[Collected data]
══════════

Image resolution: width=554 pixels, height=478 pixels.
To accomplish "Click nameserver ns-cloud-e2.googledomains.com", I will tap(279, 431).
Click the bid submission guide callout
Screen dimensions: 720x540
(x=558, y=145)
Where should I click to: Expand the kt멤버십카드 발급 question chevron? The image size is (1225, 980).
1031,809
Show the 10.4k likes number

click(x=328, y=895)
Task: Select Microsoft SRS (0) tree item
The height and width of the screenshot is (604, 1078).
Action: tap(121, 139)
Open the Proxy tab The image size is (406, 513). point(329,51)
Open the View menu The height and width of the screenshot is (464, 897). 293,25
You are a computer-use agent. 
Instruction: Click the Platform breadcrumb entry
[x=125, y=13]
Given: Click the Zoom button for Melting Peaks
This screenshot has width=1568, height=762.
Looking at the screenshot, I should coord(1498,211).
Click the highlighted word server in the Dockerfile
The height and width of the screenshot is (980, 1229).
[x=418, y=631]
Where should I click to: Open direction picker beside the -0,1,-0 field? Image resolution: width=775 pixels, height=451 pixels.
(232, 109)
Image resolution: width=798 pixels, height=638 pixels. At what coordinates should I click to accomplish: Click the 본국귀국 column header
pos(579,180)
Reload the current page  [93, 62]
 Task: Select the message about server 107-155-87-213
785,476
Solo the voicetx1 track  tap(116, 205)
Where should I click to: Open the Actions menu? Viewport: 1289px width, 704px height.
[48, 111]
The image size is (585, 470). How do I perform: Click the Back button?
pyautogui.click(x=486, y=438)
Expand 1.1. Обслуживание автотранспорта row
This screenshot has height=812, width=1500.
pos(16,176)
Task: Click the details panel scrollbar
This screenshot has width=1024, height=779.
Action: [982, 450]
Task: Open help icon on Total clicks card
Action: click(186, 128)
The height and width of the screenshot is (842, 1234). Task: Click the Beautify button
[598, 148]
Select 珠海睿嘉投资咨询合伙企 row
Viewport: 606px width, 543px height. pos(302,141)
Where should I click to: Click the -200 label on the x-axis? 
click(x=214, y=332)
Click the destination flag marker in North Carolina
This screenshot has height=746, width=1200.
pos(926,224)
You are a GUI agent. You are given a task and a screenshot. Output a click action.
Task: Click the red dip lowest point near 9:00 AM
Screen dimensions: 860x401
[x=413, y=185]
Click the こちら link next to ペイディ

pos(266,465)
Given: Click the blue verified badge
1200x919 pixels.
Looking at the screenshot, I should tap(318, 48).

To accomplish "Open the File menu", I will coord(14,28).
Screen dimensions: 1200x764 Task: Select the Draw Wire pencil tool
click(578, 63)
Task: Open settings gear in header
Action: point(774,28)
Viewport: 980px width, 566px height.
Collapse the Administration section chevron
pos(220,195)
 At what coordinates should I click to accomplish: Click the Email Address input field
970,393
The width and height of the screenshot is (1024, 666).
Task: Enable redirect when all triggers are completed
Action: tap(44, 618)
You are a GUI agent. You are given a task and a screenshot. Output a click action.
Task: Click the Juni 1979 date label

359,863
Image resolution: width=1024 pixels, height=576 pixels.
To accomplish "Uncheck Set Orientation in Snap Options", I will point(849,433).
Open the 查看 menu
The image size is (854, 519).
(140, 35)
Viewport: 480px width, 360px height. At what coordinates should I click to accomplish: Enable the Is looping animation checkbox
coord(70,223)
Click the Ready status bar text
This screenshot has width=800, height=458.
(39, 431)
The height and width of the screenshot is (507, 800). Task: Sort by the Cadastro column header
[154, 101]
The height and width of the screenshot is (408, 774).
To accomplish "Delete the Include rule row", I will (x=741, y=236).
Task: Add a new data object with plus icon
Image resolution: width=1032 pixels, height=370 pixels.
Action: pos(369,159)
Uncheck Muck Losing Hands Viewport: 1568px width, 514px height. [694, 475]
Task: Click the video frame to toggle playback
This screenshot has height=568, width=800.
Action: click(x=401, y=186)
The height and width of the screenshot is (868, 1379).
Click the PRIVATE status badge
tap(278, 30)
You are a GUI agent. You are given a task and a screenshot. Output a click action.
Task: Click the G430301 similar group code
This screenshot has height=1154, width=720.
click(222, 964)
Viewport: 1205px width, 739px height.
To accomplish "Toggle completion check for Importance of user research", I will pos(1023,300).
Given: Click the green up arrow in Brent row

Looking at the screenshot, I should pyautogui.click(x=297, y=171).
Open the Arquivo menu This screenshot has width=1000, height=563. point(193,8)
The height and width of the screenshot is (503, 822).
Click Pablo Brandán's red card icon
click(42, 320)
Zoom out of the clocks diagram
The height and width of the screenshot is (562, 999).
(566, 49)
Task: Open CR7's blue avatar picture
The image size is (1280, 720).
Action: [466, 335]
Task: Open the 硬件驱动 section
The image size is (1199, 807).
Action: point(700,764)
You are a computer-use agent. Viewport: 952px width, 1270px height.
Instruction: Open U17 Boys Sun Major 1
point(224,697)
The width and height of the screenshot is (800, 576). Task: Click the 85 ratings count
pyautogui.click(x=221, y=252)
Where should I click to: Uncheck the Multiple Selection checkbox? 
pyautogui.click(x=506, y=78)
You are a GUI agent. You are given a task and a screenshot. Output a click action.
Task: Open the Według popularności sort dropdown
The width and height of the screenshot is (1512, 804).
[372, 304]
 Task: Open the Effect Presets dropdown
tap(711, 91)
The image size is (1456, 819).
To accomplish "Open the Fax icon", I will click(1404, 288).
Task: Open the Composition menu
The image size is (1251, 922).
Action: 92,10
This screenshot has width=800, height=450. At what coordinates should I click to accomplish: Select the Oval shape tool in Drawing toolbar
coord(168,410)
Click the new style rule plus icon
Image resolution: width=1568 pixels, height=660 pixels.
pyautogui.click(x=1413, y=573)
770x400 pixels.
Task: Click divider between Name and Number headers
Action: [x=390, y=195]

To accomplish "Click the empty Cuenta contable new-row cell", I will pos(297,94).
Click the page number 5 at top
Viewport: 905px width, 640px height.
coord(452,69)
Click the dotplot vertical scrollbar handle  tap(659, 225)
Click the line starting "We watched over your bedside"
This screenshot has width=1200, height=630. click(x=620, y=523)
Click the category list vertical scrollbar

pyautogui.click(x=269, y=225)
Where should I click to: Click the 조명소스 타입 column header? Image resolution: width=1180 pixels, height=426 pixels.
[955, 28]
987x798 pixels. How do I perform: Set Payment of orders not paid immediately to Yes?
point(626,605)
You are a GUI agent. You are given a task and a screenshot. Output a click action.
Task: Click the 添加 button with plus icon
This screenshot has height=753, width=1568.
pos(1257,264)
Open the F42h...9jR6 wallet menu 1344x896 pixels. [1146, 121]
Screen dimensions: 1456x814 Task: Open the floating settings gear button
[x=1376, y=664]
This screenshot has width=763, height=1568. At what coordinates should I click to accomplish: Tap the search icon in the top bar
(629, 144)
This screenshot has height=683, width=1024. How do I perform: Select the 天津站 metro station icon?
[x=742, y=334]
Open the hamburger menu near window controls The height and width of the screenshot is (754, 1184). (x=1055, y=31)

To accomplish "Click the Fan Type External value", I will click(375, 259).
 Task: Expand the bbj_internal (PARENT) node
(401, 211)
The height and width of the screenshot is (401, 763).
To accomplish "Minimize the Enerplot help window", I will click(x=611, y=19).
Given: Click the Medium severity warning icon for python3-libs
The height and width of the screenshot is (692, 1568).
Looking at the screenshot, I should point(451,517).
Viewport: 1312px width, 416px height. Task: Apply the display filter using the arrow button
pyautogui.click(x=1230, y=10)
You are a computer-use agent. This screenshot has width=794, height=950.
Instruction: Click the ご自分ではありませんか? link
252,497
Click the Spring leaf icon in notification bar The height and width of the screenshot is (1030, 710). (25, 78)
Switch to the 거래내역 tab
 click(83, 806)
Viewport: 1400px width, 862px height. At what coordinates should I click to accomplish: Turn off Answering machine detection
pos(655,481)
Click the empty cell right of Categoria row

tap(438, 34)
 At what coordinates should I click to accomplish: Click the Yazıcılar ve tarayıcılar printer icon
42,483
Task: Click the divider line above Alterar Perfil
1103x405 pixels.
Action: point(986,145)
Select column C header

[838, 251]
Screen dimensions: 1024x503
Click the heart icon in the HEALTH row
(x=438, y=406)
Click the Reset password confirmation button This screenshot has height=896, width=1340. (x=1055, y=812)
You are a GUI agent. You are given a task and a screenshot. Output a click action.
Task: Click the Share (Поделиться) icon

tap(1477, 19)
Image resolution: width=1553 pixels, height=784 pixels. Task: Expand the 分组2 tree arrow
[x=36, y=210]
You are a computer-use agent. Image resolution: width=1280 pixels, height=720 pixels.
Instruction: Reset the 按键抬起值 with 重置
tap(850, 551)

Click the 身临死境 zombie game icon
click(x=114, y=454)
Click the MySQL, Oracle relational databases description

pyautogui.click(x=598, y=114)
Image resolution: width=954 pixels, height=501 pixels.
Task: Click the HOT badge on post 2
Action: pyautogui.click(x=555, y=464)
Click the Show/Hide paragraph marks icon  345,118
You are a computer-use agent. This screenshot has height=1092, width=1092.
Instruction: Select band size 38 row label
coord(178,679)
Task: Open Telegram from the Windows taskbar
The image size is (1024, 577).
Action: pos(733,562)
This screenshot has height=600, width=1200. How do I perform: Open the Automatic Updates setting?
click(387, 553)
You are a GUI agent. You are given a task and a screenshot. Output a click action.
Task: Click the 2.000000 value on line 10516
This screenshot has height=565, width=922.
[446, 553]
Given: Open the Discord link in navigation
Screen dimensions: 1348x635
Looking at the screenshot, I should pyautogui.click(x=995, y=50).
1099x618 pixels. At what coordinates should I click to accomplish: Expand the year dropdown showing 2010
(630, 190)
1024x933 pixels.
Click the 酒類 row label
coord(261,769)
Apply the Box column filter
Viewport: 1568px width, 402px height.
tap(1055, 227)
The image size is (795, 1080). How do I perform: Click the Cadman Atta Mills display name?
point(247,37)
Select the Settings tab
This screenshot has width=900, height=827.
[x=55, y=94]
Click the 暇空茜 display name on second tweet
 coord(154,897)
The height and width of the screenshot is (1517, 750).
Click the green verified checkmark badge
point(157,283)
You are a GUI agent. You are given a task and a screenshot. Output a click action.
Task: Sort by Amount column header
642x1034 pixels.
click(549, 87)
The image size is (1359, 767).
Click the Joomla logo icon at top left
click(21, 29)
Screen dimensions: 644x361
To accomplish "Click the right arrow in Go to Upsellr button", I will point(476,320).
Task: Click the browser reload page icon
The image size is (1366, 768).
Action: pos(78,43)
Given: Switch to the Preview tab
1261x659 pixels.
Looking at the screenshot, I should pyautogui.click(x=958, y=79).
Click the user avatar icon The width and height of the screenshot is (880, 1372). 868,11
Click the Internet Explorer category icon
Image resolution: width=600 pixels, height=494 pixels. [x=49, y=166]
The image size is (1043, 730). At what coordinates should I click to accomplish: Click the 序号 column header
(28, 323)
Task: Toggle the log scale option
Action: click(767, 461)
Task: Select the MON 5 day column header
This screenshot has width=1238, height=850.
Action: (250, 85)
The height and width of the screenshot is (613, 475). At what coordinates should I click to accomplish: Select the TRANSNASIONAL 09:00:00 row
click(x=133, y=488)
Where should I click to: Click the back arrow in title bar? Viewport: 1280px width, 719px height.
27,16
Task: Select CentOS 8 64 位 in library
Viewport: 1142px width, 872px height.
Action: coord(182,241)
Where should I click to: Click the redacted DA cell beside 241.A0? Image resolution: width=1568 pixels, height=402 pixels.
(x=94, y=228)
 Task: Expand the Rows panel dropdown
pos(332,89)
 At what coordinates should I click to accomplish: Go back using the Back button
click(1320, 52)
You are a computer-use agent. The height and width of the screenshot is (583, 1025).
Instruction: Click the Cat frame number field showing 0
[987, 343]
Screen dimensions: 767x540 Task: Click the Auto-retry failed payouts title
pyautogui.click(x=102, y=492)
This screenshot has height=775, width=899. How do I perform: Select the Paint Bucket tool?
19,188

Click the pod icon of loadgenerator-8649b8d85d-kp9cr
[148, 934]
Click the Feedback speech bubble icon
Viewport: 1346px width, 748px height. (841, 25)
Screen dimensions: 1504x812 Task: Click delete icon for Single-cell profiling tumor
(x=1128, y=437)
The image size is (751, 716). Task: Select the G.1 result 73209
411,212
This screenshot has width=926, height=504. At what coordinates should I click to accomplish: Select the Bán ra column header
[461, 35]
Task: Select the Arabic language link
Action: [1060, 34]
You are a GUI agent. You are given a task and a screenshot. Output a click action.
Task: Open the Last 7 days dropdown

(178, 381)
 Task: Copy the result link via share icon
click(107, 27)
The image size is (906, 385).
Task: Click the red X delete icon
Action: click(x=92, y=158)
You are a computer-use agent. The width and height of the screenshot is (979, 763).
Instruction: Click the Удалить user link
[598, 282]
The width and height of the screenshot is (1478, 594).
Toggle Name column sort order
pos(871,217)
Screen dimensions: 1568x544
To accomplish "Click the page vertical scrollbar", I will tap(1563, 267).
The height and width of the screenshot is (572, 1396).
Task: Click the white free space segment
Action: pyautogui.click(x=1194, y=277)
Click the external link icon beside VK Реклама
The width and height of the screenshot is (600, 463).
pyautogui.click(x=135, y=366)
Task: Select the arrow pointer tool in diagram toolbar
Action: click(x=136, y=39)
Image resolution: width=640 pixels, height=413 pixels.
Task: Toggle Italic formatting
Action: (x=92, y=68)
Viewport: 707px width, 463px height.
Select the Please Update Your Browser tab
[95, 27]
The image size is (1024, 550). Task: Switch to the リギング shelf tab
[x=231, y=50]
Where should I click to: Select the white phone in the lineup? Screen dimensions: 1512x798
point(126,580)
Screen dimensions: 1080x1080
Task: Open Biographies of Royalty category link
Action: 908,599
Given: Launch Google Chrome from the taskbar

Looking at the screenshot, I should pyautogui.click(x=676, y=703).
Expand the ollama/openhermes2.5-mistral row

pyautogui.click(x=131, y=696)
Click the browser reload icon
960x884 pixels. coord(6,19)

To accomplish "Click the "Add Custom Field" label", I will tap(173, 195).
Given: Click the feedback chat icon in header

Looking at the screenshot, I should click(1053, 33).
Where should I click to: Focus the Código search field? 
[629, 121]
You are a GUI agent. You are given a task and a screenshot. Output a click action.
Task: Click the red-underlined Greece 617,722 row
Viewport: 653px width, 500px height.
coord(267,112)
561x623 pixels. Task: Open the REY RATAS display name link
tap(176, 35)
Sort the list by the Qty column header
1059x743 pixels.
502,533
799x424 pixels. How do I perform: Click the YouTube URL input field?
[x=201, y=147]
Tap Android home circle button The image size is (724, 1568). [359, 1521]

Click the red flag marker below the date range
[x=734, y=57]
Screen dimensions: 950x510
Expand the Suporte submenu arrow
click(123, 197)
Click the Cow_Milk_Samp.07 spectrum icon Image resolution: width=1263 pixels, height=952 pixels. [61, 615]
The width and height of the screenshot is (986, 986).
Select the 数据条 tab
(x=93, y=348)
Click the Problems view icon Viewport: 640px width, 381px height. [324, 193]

══════════

▶ [Problem to work on]: Copy each line in the data that holds the word "near".

▶ [Answer space]:
Task: Click the red dip lowest point near 9:00 AM
Open the hamburger menu near window controls The height and width of the screenshot is (754, 1184). (x=1055, y=31)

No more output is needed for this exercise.